Sacré boulot que d enlever les fleurs… surtout quand il y a autant d arbres à traiter
Bon courage
Sacré boulot que d enlever les fleurs… surtout quand il y a autant d arbres à traiter
Bon courage
Bonjour Patrice, ![]()
Merci.
L’azalée satsuki est probablement l’une des espèces les plus chronophages d’une collection bonsaï.
Ce n’est pas forcément l’arbre le plus difficile à cultiver, mais chaque sujet demande beaucoup d’attention. Entre l’élimination des fleurs fanées, la suppression des pistils, la taille après floraison, les rempotages et les soins culturaux, les heures s’accumulent vite.
Le problème, c’est que lorsqu’on tombe amoureux des satsuki, on n’en a jamais assez. Il y a toujours une variété, une couleur ou une floraison que l’on ne possède pas encore. Alors on en ajoute une… puis une autre… puis encore une autre.
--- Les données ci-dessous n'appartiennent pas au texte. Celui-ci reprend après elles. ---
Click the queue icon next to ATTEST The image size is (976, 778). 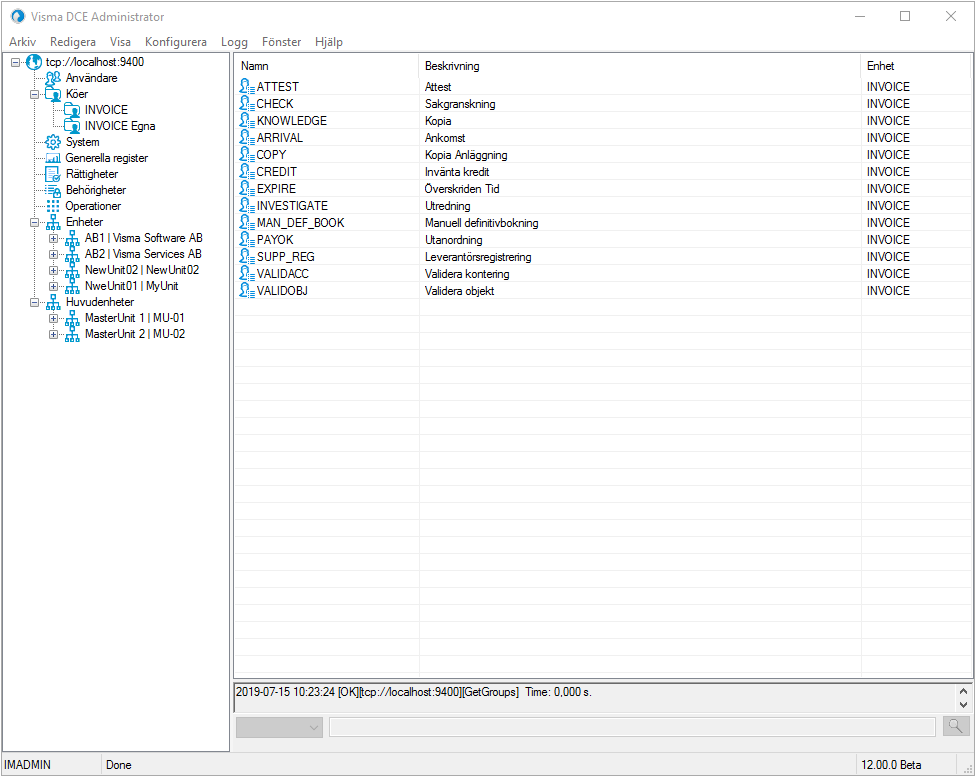click(245, 86)

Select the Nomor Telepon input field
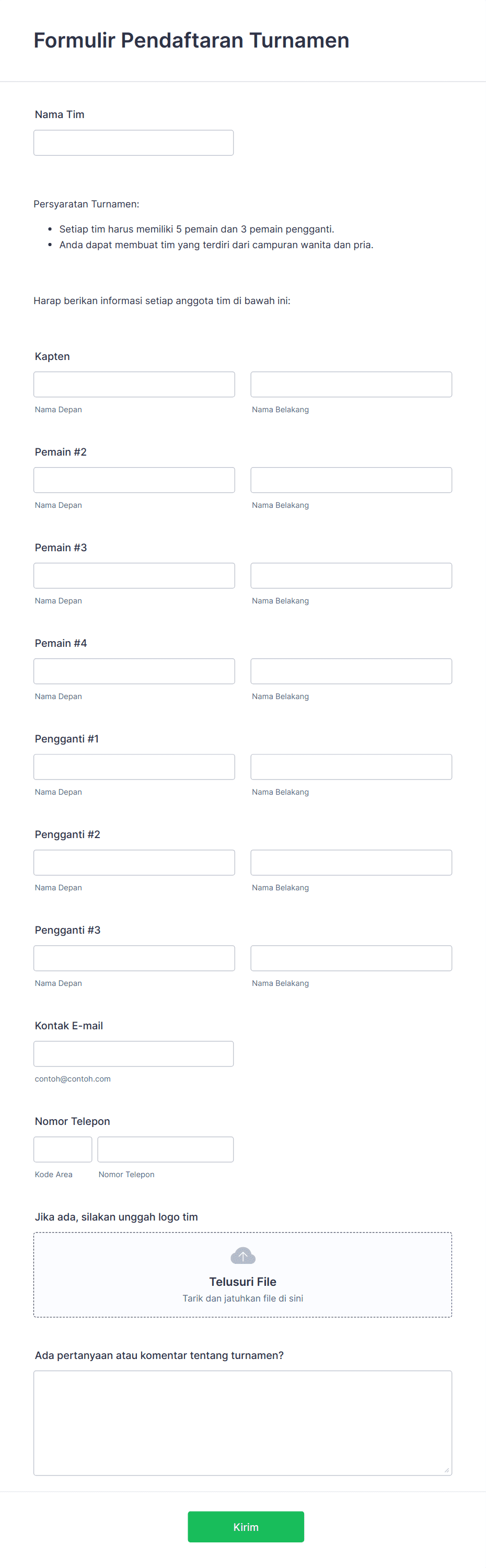(x=165, y=1148)
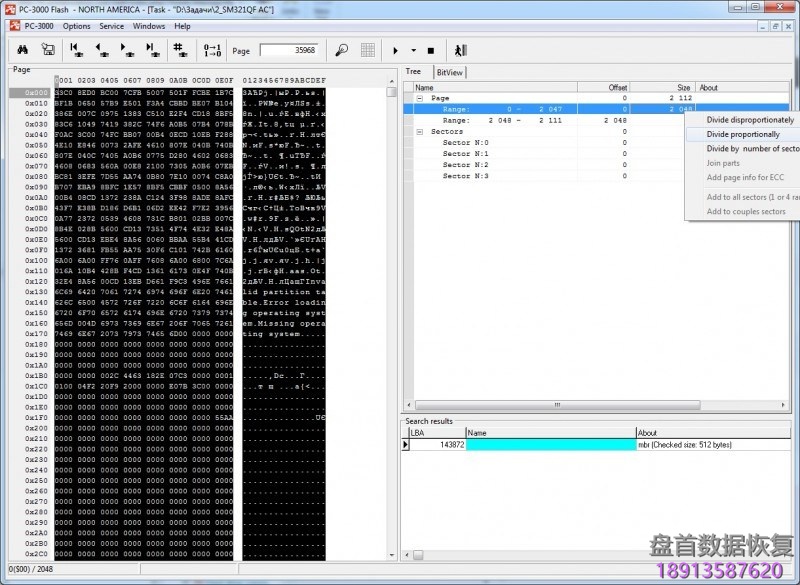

Heureusement, les amateurs expérimentés ont appris à optimiser certaines opérations. Par exemple, ils profitent souvent de l’enlèvement des fleurs fanées pour effectuer en même temps la taille de retour. Une intervention au lieu de deux, ce qui représente un gain de temps considérable lorsque les arbres commencent à se compter par dizaines.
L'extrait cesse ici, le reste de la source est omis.